Belgium will soon have the option of working a four-day week, according to a slew of labor market reforms unveiled on Tuesday.
Under the reform package adopted by the country’s multi-party coalition administration, workers will be permitted to turn off work gadgets and disregard work-related messages after hours without fear of retaliation.
“We have experienced two difficult years. With this agreement, we set a beacon for an economy that is more innovative, sustainable, and digital. The aim is to be able to make people and businesses stronger.” – Alexander De Croo, Prime Minister, Belgium
Gig economy workers will have stronger legal safeguards under the new guidelines. Meanwhile, full-time employees will be able to work flexible schedules on demand.
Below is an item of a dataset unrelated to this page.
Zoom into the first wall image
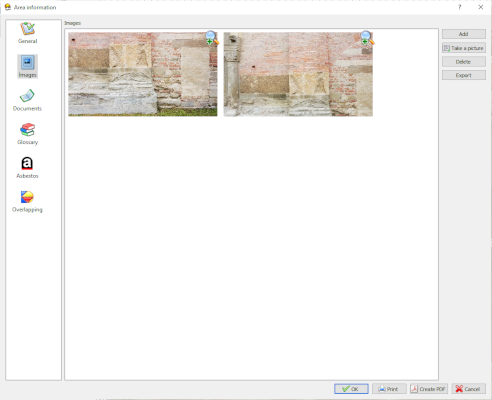 (x=212, y=38)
Enacting the restrictions might take months. That is because the draft legislation must go through many readings by federal MPs before becoming law.
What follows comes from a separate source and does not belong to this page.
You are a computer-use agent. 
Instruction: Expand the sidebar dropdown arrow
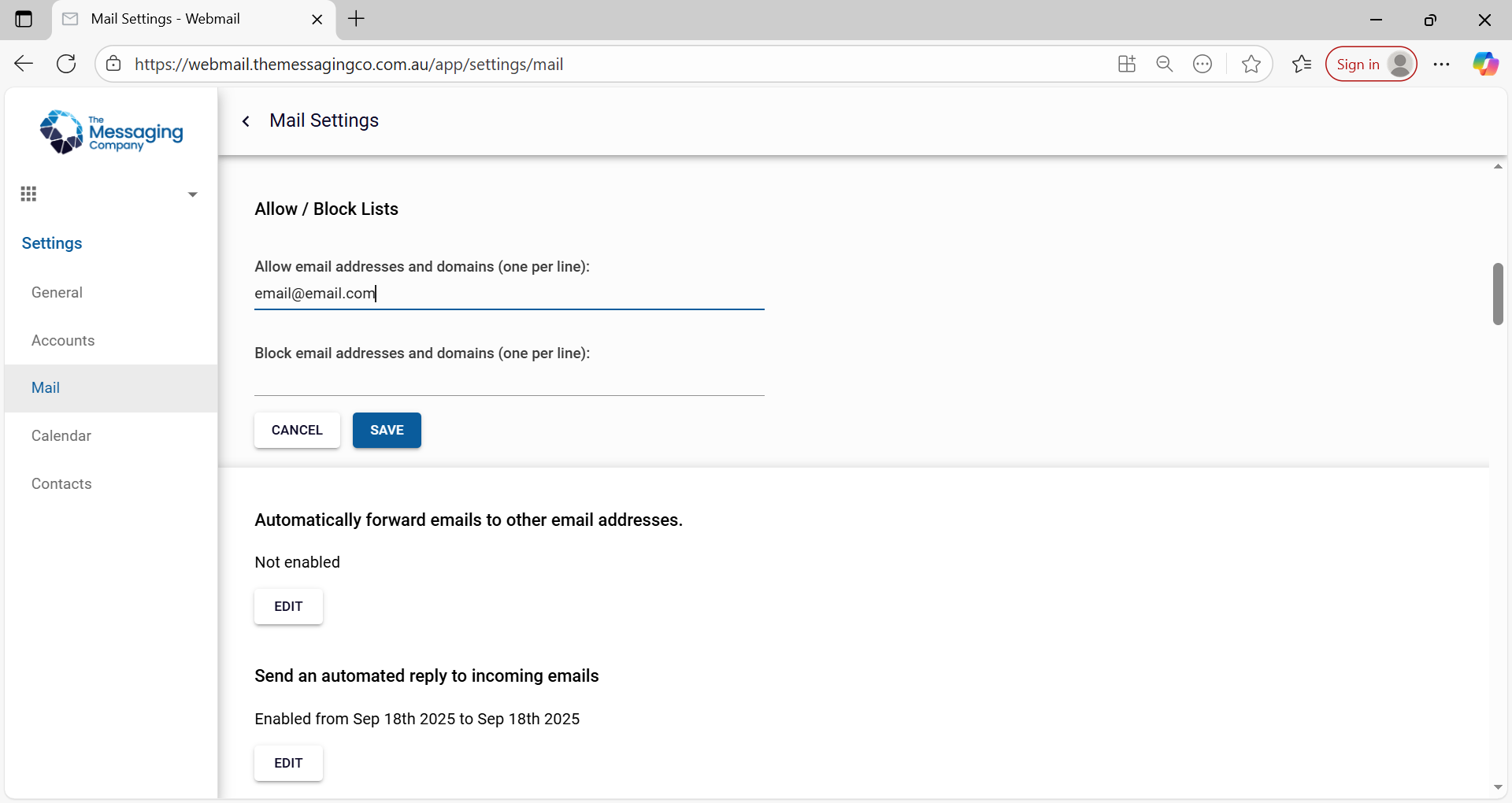point(192,194)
A significant portion of Belgium’s recent labor laws has an impact on employees’ work-life balance in both the public and private sectors.
Under the draft reform plan agreed upon by the country’s federal government, employees will be able to request a four-day workweek.
“This has to be done at the request of the employee, with the employer giving solid reasons for any refusal.” – Pierre-Yves Dermagne, Labor Minister.
Under the Belgian system, employees would be able to cut their current five-day workweek to four days. In practice, this means working a 38-hour week and taking an extra day off to compensate for longer workdays.
Employees will also be able to request a more flexible work schedule. Companies must now provide schedules at least seven days ahead of time. This will bring the shift notice period down to seven days.
This would benefit parents who want to spend more time with their children, according to Dermagne. He said the proposals would be particularly beneficial to divorce or separated parents who split custody of their children.